## Exercise
Find "This screenshot has height=213, width=280." in the material below, then write out that line and every line after it exactly, ending with the last one; skip the pictures.

## Listed records
_ _ _ _

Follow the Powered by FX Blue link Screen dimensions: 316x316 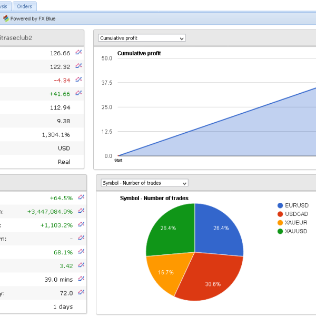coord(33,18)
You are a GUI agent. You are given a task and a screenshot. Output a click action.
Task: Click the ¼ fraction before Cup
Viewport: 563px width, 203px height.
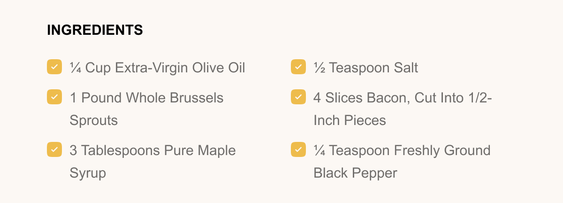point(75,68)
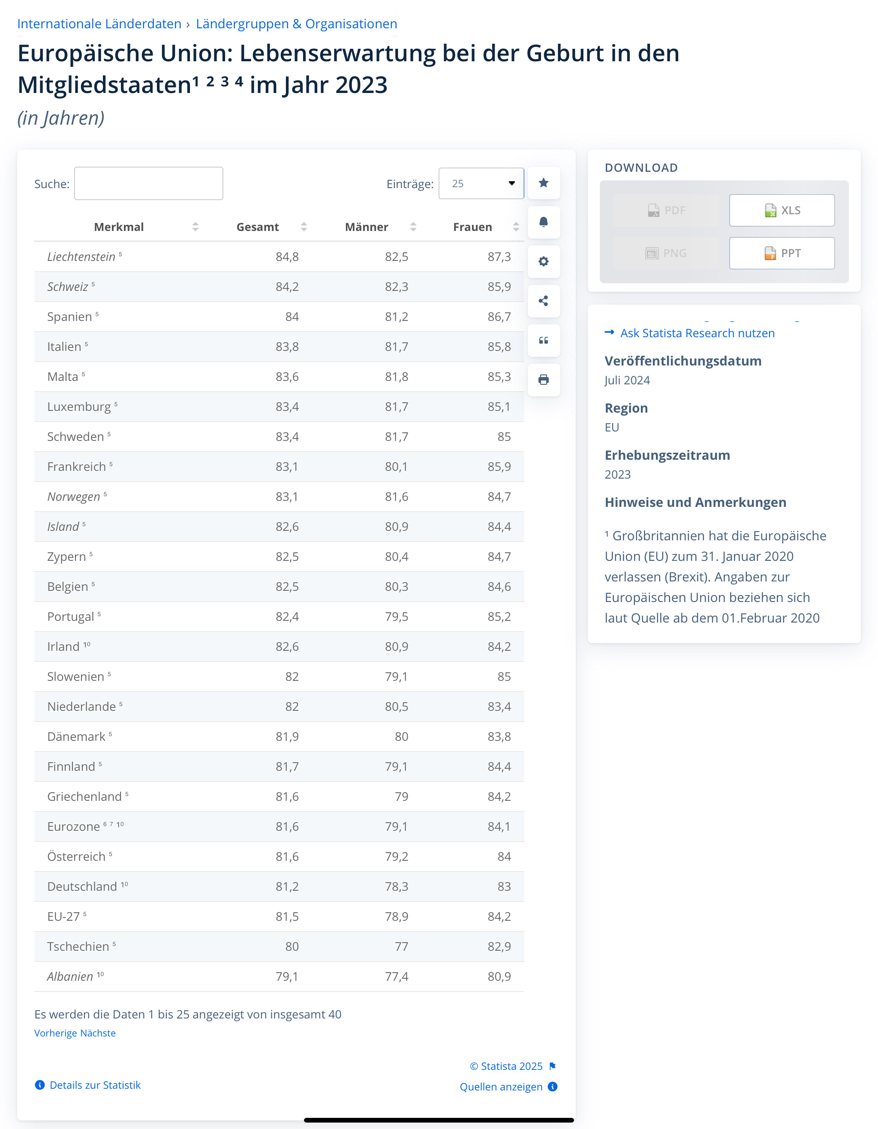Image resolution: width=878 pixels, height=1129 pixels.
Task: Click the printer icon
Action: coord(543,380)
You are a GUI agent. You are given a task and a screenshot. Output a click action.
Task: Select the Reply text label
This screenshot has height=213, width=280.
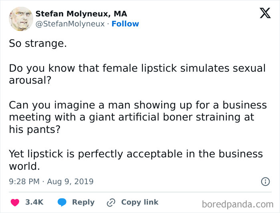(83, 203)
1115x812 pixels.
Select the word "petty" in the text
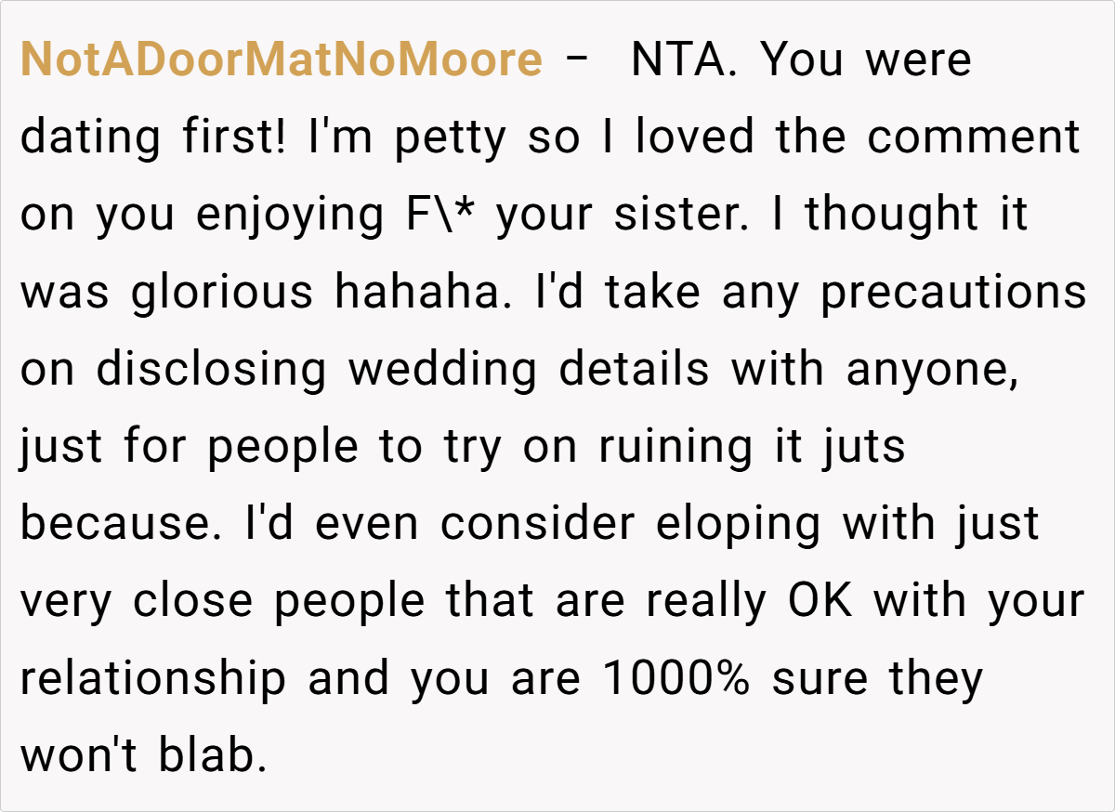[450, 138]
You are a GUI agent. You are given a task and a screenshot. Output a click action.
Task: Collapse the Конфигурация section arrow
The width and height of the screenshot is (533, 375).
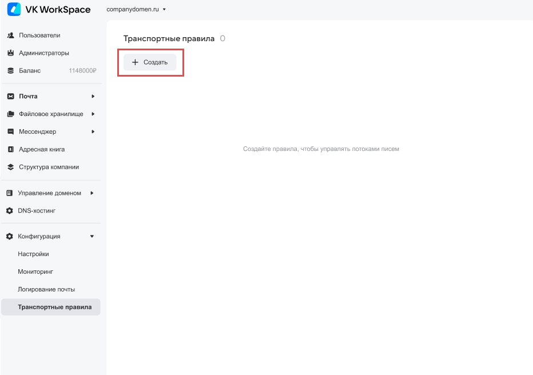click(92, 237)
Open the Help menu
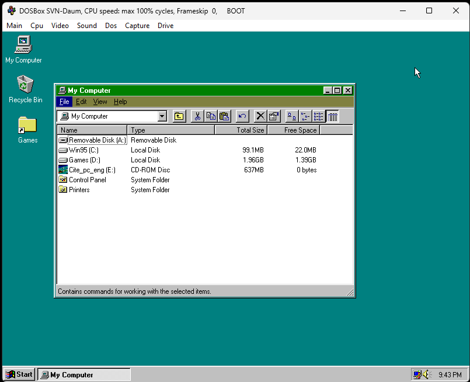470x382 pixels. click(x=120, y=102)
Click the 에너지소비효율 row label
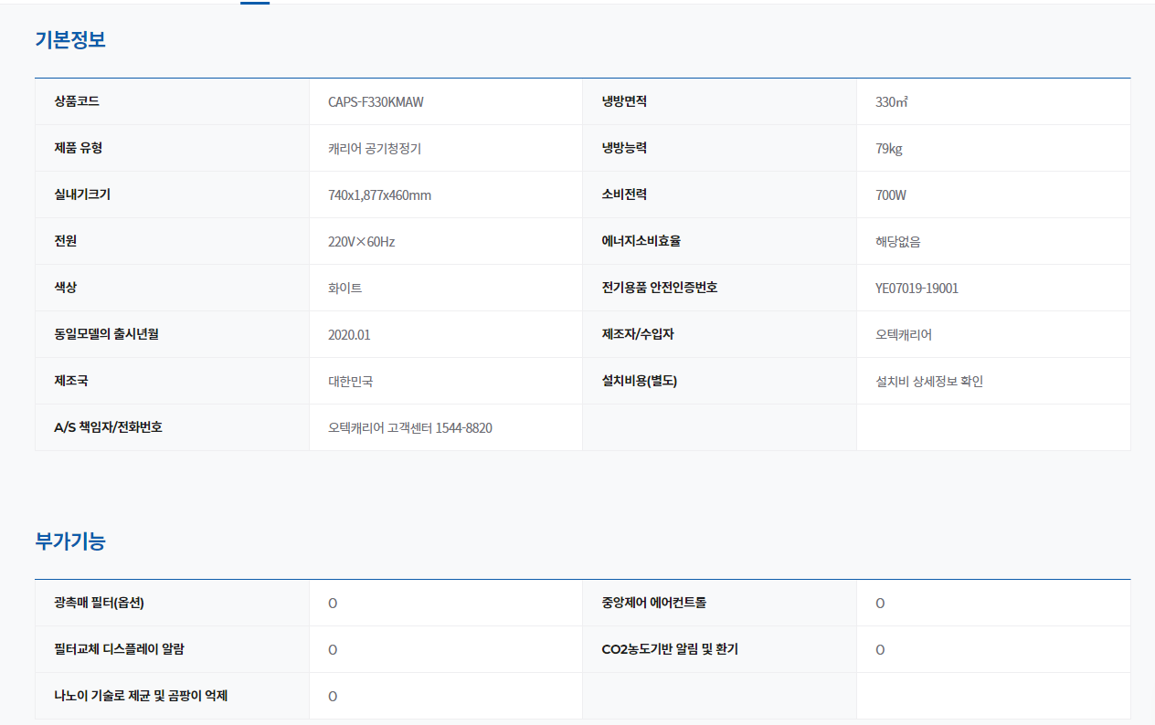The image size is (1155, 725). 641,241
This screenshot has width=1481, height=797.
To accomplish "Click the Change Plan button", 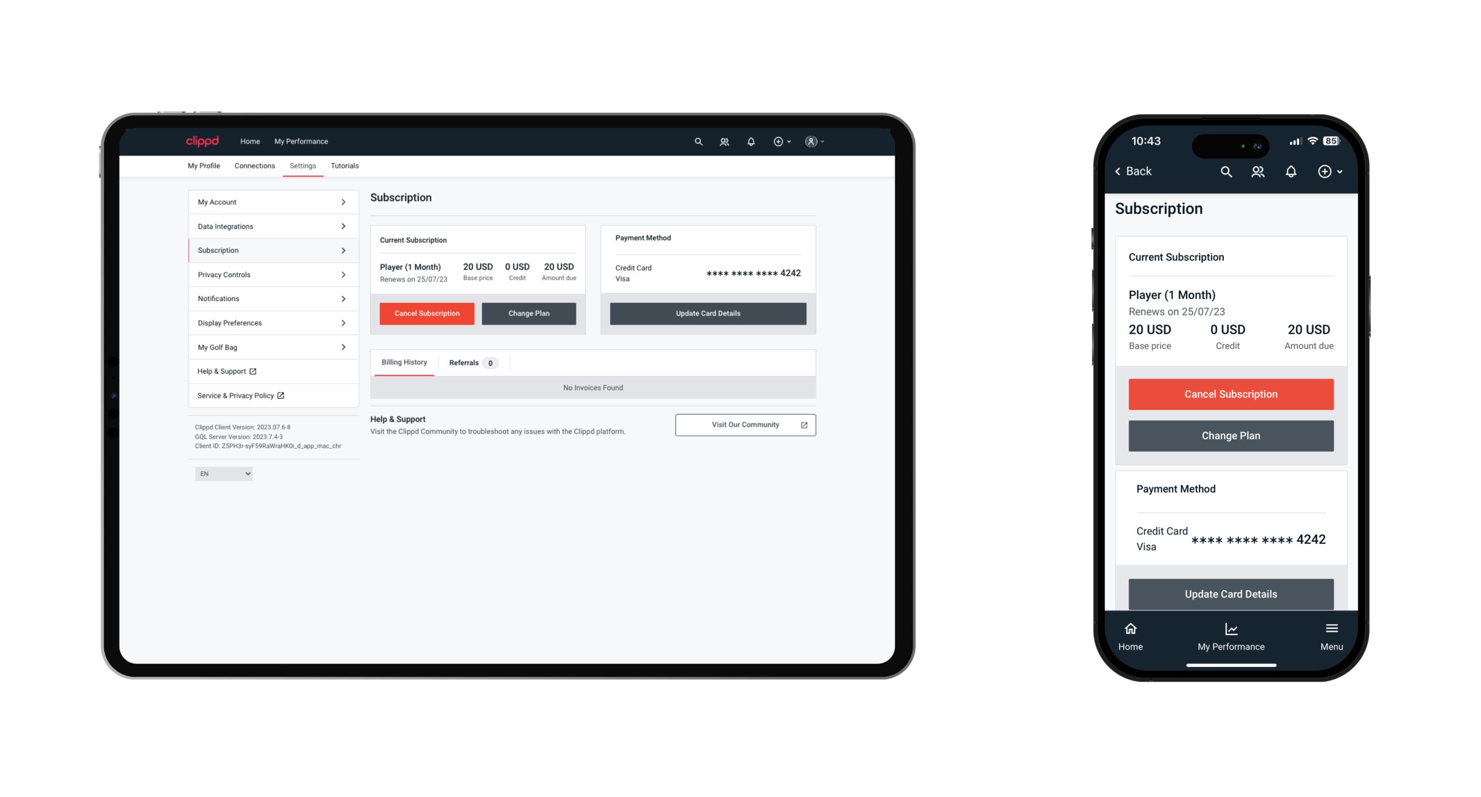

_ _ _ _

## Exercise answer
This screenshot has height=213, width=280.
(83, 203)
1115x812 pixels.
Select the word "petty" in the text
[450, 138]
You are a GUI agent. You are given a task and a screenshot. Output a click action.
Task: Collapse the Конфигурация section arrow
The width and height of the screenshot is (533, 375).
click(92, 237)
Open the Help menu
470x382 pixels. click(x=120, y=102)
Click the 에너지소비효율 row label
The image size is (1155, 725). 641,241
This screenshot has width=1481, height=797.
To accomplish "Click the Change Plan button", 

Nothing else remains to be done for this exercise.